Book Review: High Moor / Author: Graeme Reynolds / Publisher: Horrific Tales Publishing / Release Date: Out Now
To John Simpson, a savage animal attack in his hometown of High Moor can mean only one thing: werewolves. He should know, he is one. The attack immediately brings back childhood memories of his summer spent hanging out with best friends David and Michael and their sister Marie, playing in the woods and standing up against the school bully, Malcolm Harrison. It was an idyllic time which was shattered by a series of werewolf attacks which John would eventually be on the wrong side of, losing both of his best friends and finding his perfect little world crushed in the process. Now, with a lifetime of pain and torment in tow, John heads out to face his past and, in all probability, shorten his future.
This isn’t a werewolf book. Okay, technically it is, but what stands out the most about High Moor are the beautifully written characters and a palpable sense of childhood nostalgia. Not since Stephen King’s IT have I read a story with such a tangible sense of what it meant to be a child, seamlessly blended into a genre-heavy tale. John’s innocent affection of his friends David and Michael and subsequent puppy love of their sister Marie is so well constructed it makes the incredible circumstances that surround them all the more easily accessible.

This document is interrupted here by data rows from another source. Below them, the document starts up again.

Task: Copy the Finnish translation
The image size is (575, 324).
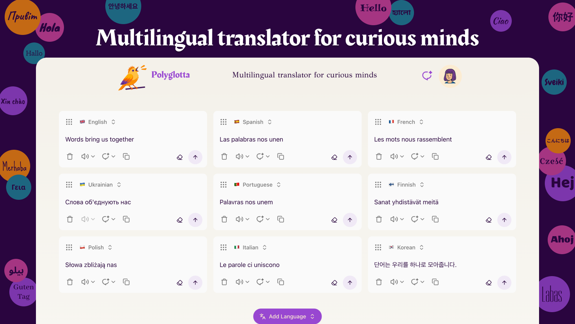Action: pyautogui.click(x=435, y=219)
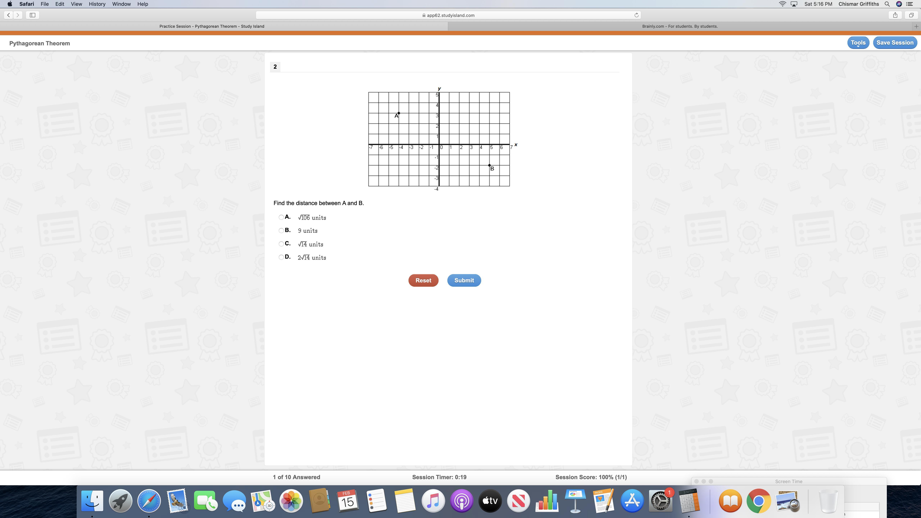Open the Calculator app in the dock
The image size is (921, 518).
click(689, 501)
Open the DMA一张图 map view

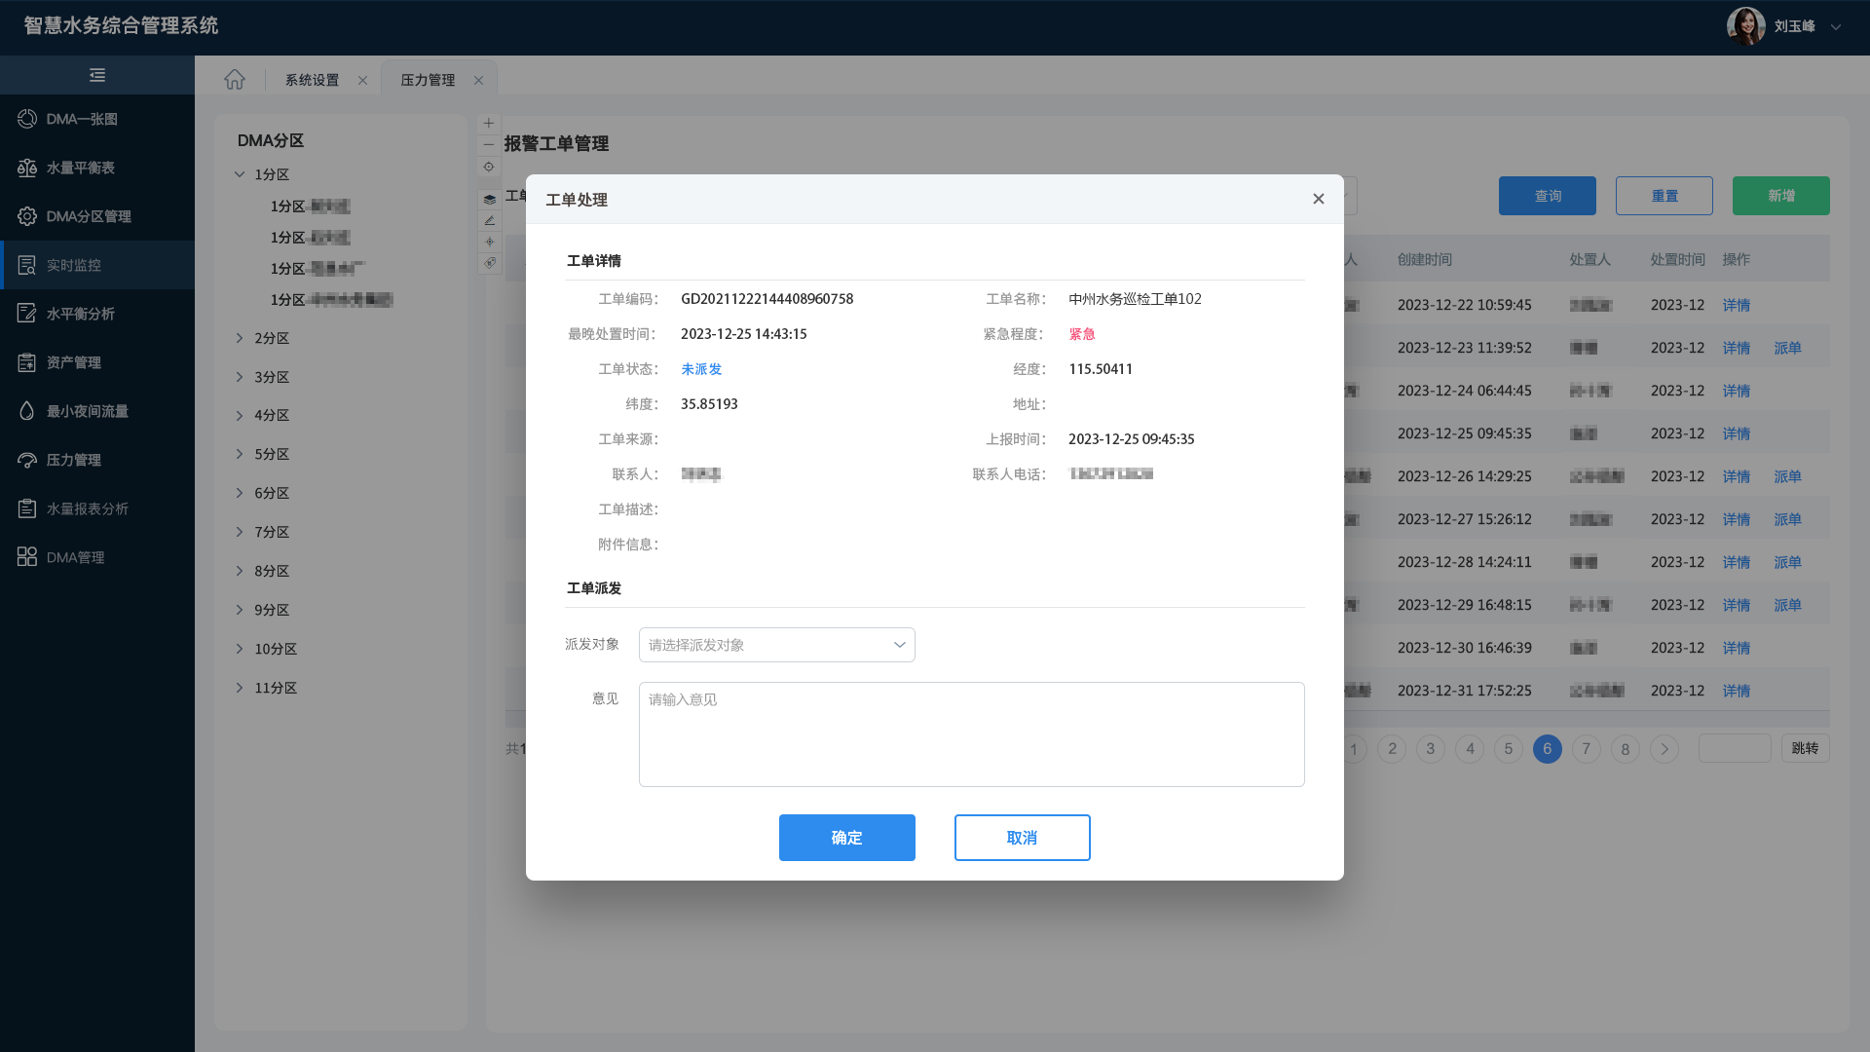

Two thirds of this book is set in 1986, and to be honest this comprises the most immersive part of High Moor’s story. Wrapped around this is essentially the ‘plot’, bookending John’s childhood trauma with a more adult confrontation that both surprises and shocks in equal amounts as it wraps up the loose ends of the 80s tale. To his strength, Reynolds has seemingly written this in a very cinematic style. The action punches out (although there are a few missed opportunities for great set-pieces) and the solid framework adheres perfectly to Hollywood’s three-act structure. The writing isn’t perfect and the time/date stamps at the beginning of every chapter grind, but this is forgivable as this is his first attempt at a novel.
As for the werewolves? History has shown that this particular supernatural beast is very hard to get right. There have been very few movies that have really sold the concept well, and even less books. This, however, is a cut above the rest, slicing through the competition with razor claws and gnashing teeth. Dabbling in both the rage-fuelled beast and morphing-at-will variations, High Moor deftly creates a believable sub-culture of werewolves working within and outside of an organised ‘pack’.
Ripe for a film or TV adaptation and left open for a sequel, High Moor is an excellent example of great British writing that deserves to be read.